[Reading text]
BEGIN

Drinking-pattern differences among the beverage types are another
hypothetical factor. The wine/liquor/beer issue is unresolved at this
time, but it seems likely that ethyl alcohol is the major factor with
respect to lower CAD risk.
It remains theoretically possible that lifelong abstainers could differ
from drinkers in psychological traits, dietary habits, physical exercise
habits, or some other way which could be related to CAD risk, but
there is no good evidence for such a trait. The various studies indicate
that such a correlate would need to be present in persons of both
sexes, various countries, and multiple racial groups. Although it
remains possible that other factors play a role, a causal, protective
effect of alcohol is a simpler and more plausible explanation.13,14,40,41
Cerebrovascular Disease
Several reports suggest that alcohol use, especially heavier drinking,
is associated with higher risk of stroke. Some studies examined only
drinking sprees; others did not differentiate between hemorrhagic
and occlusive strokes. Several studies have suggested that alcohol
was related only to hemorrhagic stroke. The Nurse's Health Study18
showed drinkers to be at higher risk of subarachnoid hemorrhage but
at lower risk of occlusive stroke.

END

[Record extracts]
BEGIN

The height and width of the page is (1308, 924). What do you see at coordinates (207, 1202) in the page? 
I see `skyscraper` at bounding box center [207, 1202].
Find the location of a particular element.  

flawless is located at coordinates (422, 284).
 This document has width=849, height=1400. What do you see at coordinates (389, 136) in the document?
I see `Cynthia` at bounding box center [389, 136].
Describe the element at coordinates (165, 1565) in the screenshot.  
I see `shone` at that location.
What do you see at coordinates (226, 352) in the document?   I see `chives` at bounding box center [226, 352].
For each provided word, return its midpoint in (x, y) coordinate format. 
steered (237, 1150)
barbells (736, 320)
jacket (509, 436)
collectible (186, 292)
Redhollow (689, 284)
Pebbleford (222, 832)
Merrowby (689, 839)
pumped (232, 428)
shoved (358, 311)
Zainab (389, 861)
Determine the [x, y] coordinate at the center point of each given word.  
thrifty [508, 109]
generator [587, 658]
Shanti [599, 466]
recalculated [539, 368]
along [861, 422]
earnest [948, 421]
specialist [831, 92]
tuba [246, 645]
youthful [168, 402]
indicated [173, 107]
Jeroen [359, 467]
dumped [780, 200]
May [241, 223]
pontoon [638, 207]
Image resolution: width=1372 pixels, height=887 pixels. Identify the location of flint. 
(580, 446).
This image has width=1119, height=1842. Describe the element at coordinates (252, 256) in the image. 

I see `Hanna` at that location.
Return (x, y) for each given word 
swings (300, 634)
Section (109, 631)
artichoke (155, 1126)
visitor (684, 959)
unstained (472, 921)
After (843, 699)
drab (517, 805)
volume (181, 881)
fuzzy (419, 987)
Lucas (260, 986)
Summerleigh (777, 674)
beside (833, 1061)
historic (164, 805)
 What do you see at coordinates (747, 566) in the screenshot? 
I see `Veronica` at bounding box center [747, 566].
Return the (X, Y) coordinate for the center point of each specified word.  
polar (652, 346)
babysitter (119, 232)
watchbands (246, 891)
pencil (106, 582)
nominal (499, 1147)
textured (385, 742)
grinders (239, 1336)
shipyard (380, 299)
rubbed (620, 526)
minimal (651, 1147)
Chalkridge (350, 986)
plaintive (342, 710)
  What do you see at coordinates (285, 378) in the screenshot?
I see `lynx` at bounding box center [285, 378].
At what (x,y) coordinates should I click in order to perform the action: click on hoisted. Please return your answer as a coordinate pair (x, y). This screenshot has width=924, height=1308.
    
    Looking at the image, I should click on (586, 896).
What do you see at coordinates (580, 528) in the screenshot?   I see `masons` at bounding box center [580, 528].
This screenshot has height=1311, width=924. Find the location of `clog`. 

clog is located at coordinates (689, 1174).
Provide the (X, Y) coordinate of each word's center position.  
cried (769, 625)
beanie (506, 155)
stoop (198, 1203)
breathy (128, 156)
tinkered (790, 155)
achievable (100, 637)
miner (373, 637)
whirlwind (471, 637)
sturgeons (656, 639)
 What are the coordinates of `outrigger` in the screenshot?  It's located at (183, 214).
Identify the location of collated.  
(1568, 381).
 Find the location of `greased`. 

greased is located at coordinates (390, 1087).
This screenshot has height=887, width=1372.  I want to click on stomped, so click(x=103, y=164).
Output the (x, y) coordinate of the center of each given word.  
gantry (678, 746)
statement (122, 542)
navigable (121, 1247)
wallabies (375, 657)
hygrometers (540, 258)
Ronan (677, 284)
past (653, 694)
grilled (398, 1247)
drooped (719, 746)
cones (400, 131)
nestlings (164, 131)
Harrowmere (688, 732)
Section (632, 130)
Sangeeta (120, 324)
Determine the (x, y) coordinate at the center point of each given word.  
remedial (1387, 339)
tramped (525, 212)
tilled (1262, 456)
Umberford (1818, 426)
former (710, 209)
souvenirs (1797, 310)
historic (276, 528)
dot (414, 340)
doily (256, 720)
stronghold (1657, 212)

END

[Exercise prompt] Can you reproduce the passage on alcohol and cardiovascular risk above, from "Drinking-pattern differences among" up to and including "lower CAD risk."?

[Response to the exercise]
Drinking-pattern differences among the beverage types are another
hypothetical factor. The wine/liquor/beer issue is unresolved at this
time, but it seems likely that ethyl alcohol is the major factor with
respect to lower CAD risk.